→ **Consigne**: Reprenez l'entretien avec la plasticienne Pascale Estellon et poursuivez-le, s'il vous plaît, juste après sa dernière phrase.

→ **Extrait du texte**:
- - - -

Le Salon du livre de jeunesse de Montreuil lui a consacré un espace dédié où les tout-petits évoluaient au milieu de ses Imagiers à toucher et pour jouer, reproduits à leur hauteur. Rencontre avec la plasticienne Pascale Estellon qui crée des livres d’activités aux éditions des Grandes personnes. Des images qui rappellent les univers de Bruno Munari ou de Tana Hoban et qui donnent envie aux enfants de dessiner à leur tour.
Vous avez suivi des études à l’Ecole Boulle, section Architecture intérieure, pourquoi vous êtes-vous orientée vers le livre ?
J’ai le diplôme, mais je n’ai jamais exercé. Il faut dire que la grande échelle de l’architecture m’affolait un peu ! Et surtout, j’aimais l’image, le texte et le rapport des deux. J’ai commencé à travailler dans une orfèvrerie où je gravais des chiffres et des initiales sur des pièces d’argent massif. Je voulais créer des bijoux, mais j’ai rencontré Mila Boutan (fondatrice des éditions Mila, ndlr), c’est comme ça que je suis arrivé dans le livre. Je faisais des cahiers d’activités à partir de ses idées. A l’époque c’étaient des projets d’avant-garde, assez tourné vers l’art contemporain. J’ai connu le succès avec un album, Les comptines de Grigrigrocha, qui comportait des masques à créer à la fin. Il y a toujours eu quelque chose pour jouer dans mes livres !
Puis à partir de 2001, j’ai décidé de travailler en tant qu’illustratrice indépendante, d’abord pour le Seuil, puis Panama et enfin, toujours avec mon éditrice Brigitte Morel, chez Les Grandes Personnes.
Pourquoi cet appétit pour le livre d’activité ?
J’aime les choses interactives. A l’école, j’étais mal à l’aise. J’aimais inventer des mondes. Quand on dessine, on ne sent pas le temps passer. Alors créer des livres, pour moi c’est une façon d’offrir quelque chose de joli, il ne faut pas sous-estimer le goût des enfants.
Chez Panama, j’ai commencé avec Portraits à créer et Animaux à créer. Brigitte Morel m’a demandé si je voulais faire un cahier d’activités et j’ai été tout de suite intéressée. Cela a donné Mon premier livre d’activités puis Album de photos à colorier, réalisé uniquement à base de photos. Les enfants interviennent, créent leurs portraits, complètent les images, c’est plutôt pour des 5-8 ans.

- - - -

→ **Données fournies**:

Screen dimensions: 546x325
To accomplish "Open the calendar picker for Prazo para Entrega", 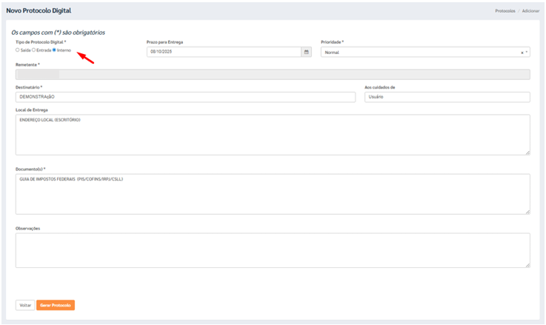I will [306, 53].
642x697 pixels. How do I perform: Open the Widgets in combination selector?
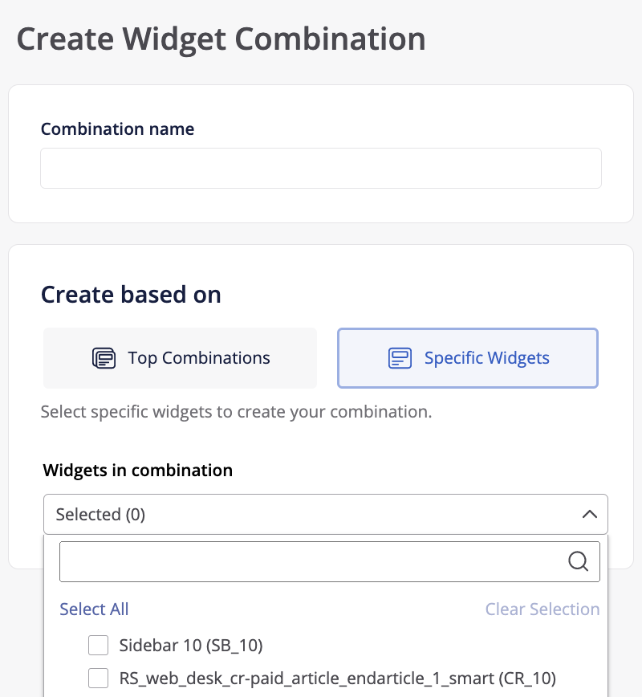point(325,514)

- - - -

→ **La réponse**:
On avait aussi commencé à travailler sur un Abécédaire, paru plus tard chez Les Grandes Personnes. C’est un imagier avec des petits volets qui permettent de voir plus que l’image elle-même, comme l’intérieur d’un ananas, par exemple. Pour cet abécédaire, je me suis attachée à créer chaque lettre sur une double page avec, à chaque fois, un univers graphique très différent afin qu’il y ait une vraie surprise à chaque fois. Par exemple pour la lettre J, j’ai représenté un jardin en noir et blanc, et le Jardinier qui devait être mis en valeur, lui, est en couleur. De même, derrière les rabats noirs et blancs, on découvre la Jonquille jaune ou la Jacinthe bleue.
Peut-on parler de projet pédagogique ?
Oui et non, il n’y a rien de scolaire dans mes livres. Mais d’une manière détournée, on apprend quand même des choses, par exemple dans Mon Cahier de peinture pour apprendre les couleurs, on apprend à mélanger les couleurs, comment les utiliser, comment les rendre plus éclatantes, par exemple en les encadrant d’un large bord noir, car selon moi, le noir fait chanter les couleurs.
Mes Cahiers à colorier ont une dimension ludique mais aussi pédagogique dans le sens où c’est une façon de regarder les artistes. Par exemple, il y a des clins d’œil à Niki de Saint-Phalle, à Roy Lichtenstein… C’est une manière de remettre le coloriage dans une activité créative de découverte plus large que du simple coloriage.
Pour la première fois, vous vous essayez au livre pour tout-petits.
Après la série des livres d’activités, Brigitte Morel m’a demandé si je voulais réfléchir à un projet petite enfance. Je n’avais pas spécialement d’expérience dans ce domaine, mais j’aime bien relever les défis ! C’est donc parti comme ça, j’ai regardé ce qui se faisait et j’ai imaginé un projet ludique avec de la matière à toucher, un format adapté aux tout-petits et des images très simples. J’ai enlevé beaucoup d’éléments, pour épurer au maximum. J’ai essayé de penser à mes enfants, petits. J’avais vu ma fille suivre un chemin avec son doigt dans un poème de Grigrigrocha. C’est pour cela que l’imagier commence avec un escargot et une spirale à suivre du doigt. J’essaie de me mettre à leur place et de me raconter des histoires. Au début, c’était presque en noir et blanc, j’ai ajouté ensuite des touches de couleur qui sont imprimées en ton direct et donnent ce rendu éclatant.
Je voulais que ce soit des éléments très sobres, sans texte, sur lesquels on puisse raconter une petite histoire, même si ce n’est pas explicite. L’enfant peut échanger autour de l’image, inventer des petits trucs puisqu’il y a des personnages, les nommer, cela peut-être le frère et la sœur, le papa et la maman, on peut jouer avec tout ça… On descend l’escalier, on entre dans la maison, on regarde par la fenêtre. A la fin, la roue du moulin tourne, pour faire chanter la maman.
Comment sont perçus les imagiers ?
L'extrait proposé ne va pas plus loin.